- [Exercise goal]: The entries should be given again in full. Alter nothing.

- [Information given]:
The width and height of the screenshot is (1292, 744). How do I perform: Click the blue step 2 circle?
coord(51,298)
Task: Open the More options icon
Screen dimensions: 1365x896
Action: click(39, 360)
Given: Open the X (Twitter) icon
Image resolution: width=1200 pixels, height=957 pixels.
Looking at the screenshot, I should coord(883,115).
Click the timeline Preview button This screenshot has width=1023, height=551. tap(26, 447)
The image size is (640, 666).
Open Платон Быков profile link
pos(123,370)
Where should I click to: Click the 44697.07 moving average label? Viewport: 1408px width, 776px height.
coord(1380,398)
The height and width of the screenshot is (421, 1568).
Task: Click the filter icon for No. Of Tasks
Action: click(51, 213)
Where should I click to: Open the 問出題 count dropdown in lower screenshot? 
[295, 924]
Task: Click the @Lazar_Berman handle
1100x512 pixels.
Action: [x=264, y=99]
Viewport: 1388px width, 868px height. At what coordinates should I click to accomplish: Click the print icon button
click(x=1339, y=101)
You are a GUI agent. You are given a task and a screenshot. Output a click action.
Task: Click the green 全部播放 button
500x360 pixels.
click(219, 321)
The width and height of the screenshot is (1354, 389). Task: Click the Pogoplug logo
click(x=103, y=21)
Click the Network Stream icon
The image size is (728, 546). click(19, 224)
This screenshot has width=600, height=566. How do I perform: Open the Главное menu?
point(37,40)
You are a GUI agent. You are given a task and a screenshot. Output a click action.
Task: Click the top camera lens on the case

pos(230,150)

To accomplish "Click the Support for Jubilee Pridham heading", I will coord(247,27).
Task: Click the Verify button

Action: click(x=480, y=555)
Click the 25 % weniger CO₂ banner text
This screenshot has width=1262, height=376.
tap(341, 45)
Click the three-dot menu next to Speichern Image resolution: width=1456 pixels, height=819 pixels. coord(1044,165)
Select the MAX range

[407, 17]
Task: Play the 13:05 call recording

- [Reply]:
The width and height of the screenshot is (1292, 744). How do I perform: Click the blue step 2 circle?
coord(51,298)
Task: Open the More options icon
Screen dimensions: 1365x896
Action: click(39, 360)
Given: Open the X (Twitter) icon
Image resolution: width=1200 pixels, height=957 pixels.
Looking at the screenshot, I should coord(883,115).
Click the timeline Preview button This screenshot has width=1023, height=551. tap(26, 447)
The image size is (640, 666).
Open Платон Быков profile link
pos(123,370)
Where should I click to: Click the 44697.07 moving average label? Viewport: 1408px width, 776px height.
coord(1380,398)
The height and width of the screenshot is (421, 1568).
Task: Click the filter icon for No. Of Tasks
Action: click(51, 213)
Where should I click to: Open the 問出題 count dropdown in lower screenshot? 
[295, 924]
Task: Click the @Lazar_Berman handle
1100x512 pixels.
Action: [x=264, y=99]
Viewport: 1388px width, 868px height. At what coordinates should I click to accomplish: Click the print icon button
click(x=1339, y=101)
You are a GUI agent. You are given a task and a screenshot. Output a click action.
Task: Click the green 全部播放 button
500x360 pixels.
click(219, 321)
The width and height of the screenshot is (1354, 389). Task: Click the Pogoplug logo
click(x=103, y=21)
Click the Network Stream icon
The image size is (728, 546). click(19, 224)
This screenshot has width=600, height=566. How do I perform: Open the Главное menu?
point(37,40)
You are a GUI agent. You are given a task and a screenshot. Output a click action.
Task: Click the top camera lens on the case

pos(230,150)

To accomplish "Click the Support for Jubilee Pridham heading", I will coord(247,27).
Task: Click the Verify button

Action: click(x=480, y=555)
Click the 25 % weniger CO₂ banner text
This screenshot has width=1262, height=376.
tap(341, 45)
Click the three-dot menu next to Speichern Image resolution: width=1456 pixels, height=819 pixels. coord(1044,165)
Select the MAX range

[407, 17]
Task: Play the 13:05 call recording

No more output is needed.